The problem |
The lines needed are those below that contain the word "Program"; copy each one.

Collected data |

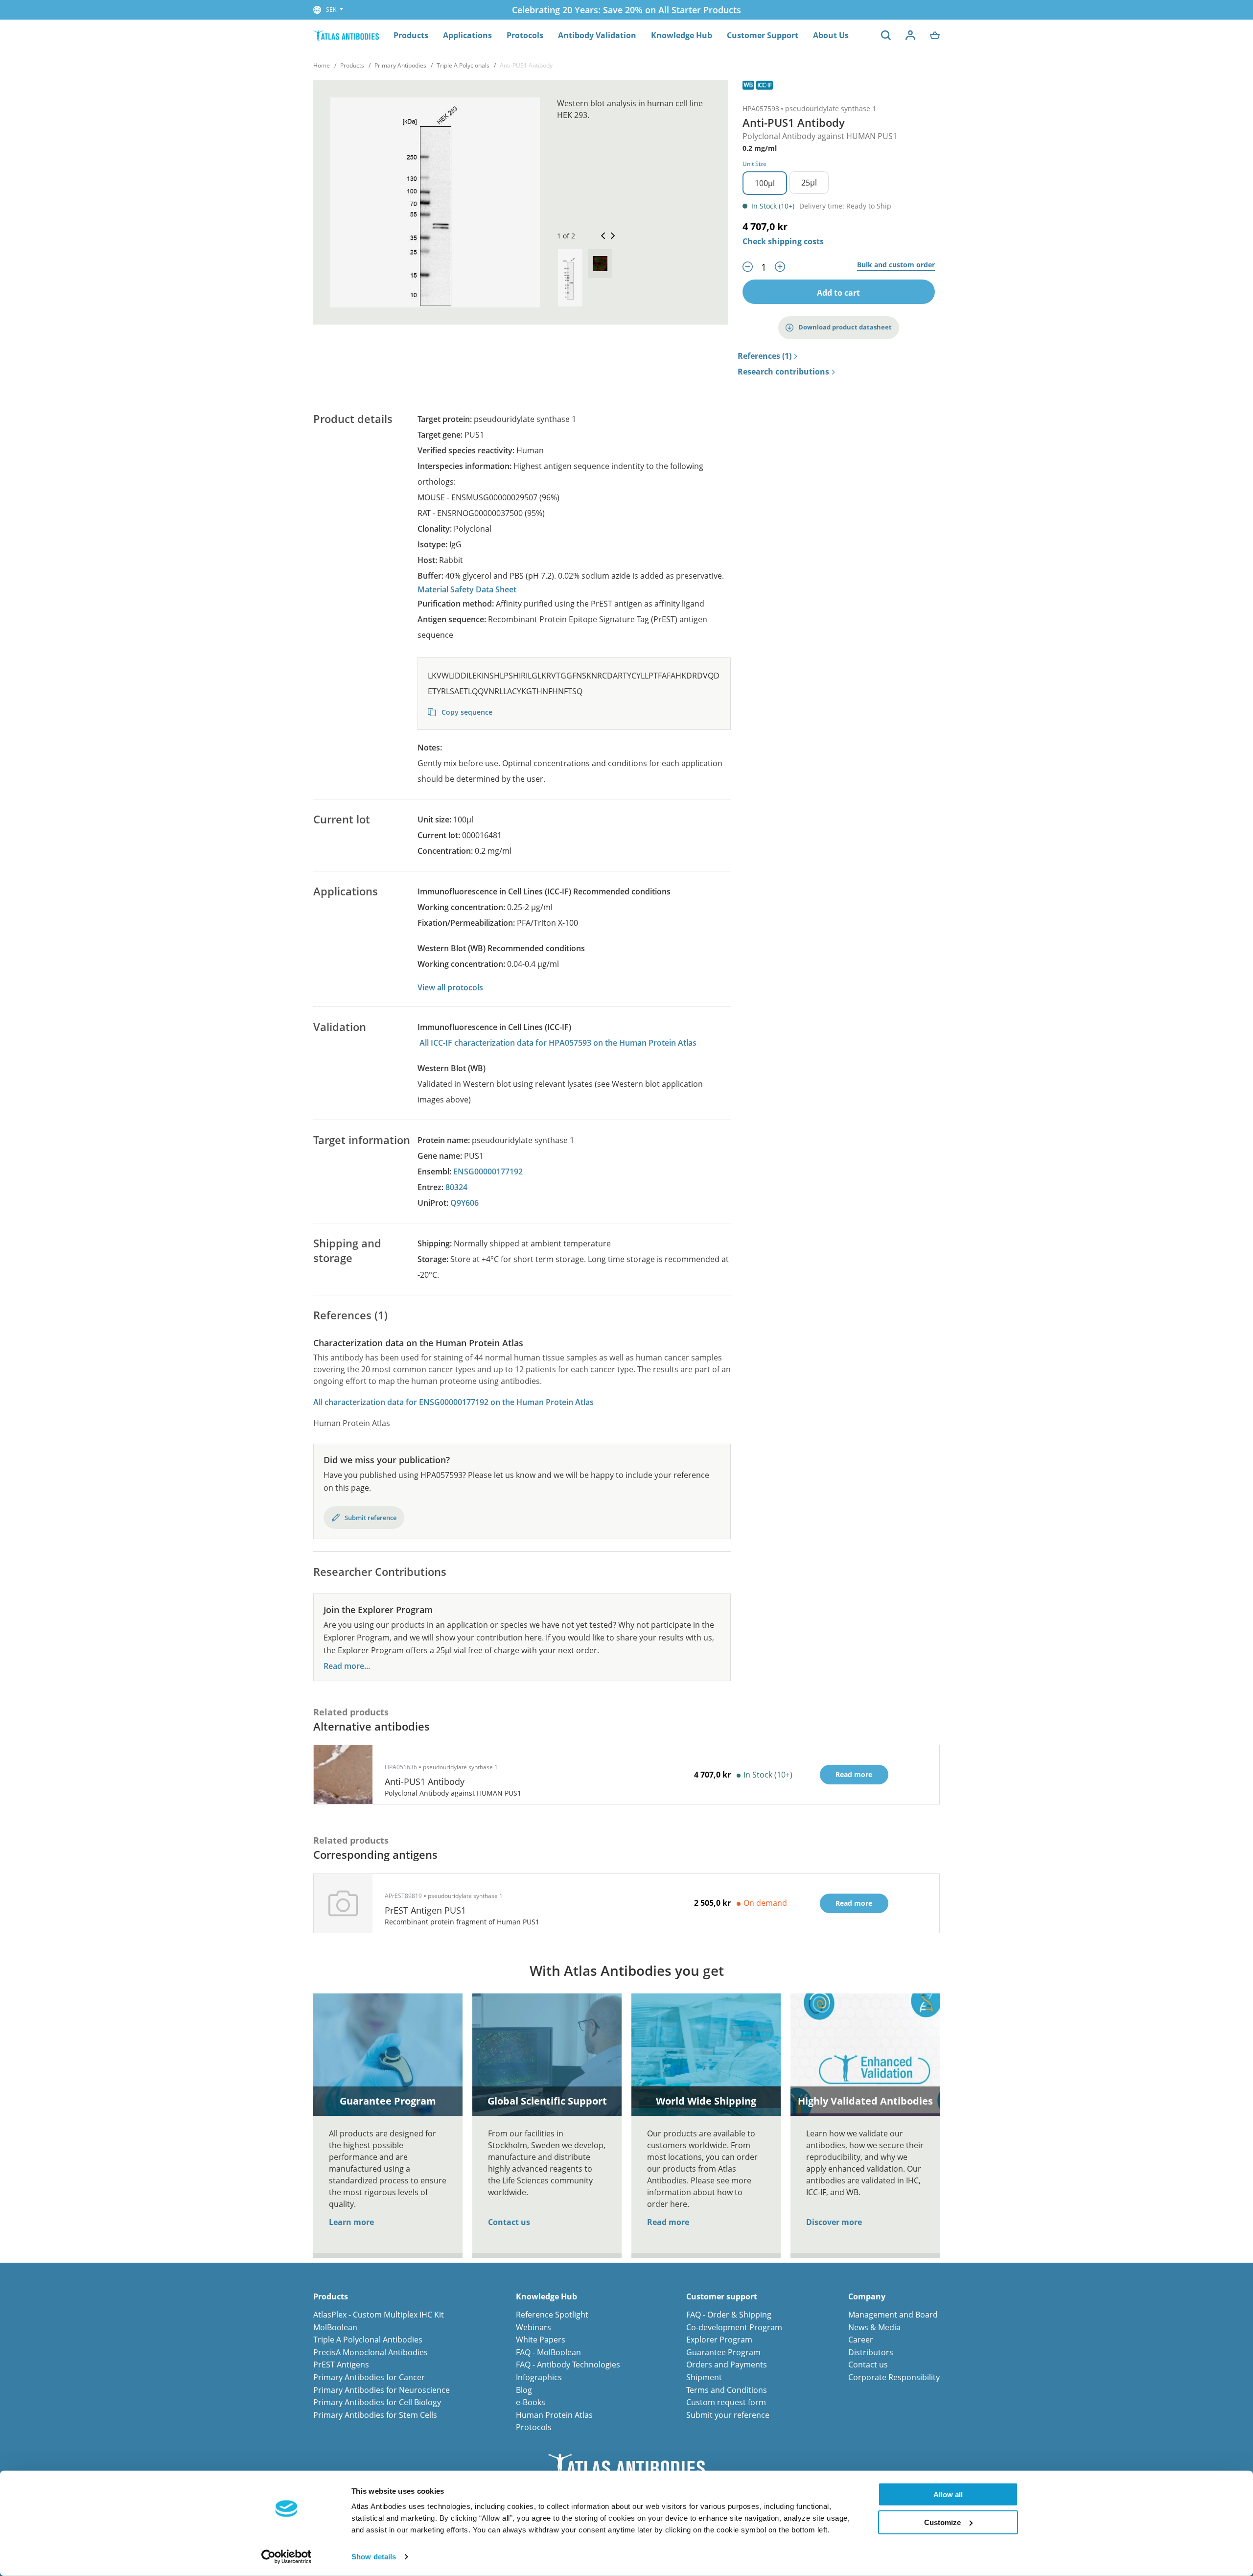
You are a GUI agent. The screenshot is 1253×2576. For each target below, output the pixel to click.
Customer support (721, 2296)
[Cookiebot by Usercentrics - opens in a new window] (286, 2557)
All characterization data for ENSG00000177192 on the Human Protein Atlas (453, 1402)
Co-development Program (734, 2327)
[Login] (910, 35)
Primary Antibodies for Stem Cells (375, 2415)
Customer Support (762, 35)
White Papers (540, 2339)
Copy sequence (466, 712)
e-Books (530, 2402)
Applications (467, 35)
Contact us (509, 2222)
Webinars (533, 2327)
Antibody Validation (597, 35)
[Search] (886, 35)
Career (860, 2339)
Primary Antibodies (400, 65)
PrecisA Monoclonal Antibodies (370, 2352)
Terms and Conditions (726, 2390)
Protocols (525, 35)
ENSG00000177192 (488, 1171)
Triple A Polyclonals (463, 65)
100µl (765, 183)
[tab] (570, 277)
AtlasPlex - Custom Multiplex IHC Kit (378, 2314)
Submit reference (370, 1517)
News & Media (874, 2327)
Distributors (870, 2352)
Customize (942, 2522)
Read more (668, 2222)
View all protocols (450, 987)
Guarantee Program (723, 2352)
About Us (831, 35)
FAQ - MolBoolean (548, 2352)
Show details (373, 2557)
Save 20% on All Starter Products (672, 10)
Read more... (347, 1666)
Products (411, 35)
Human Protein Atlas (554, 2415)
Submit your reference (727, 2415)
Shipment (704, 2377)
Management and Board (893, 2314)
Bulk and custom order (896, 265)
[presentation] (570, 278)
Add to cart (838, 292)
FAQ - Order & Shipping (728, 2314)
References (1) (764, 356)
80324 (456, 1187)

Task solution |
Co-development Program (734, 2327)
Guarantee Program (723, 2352)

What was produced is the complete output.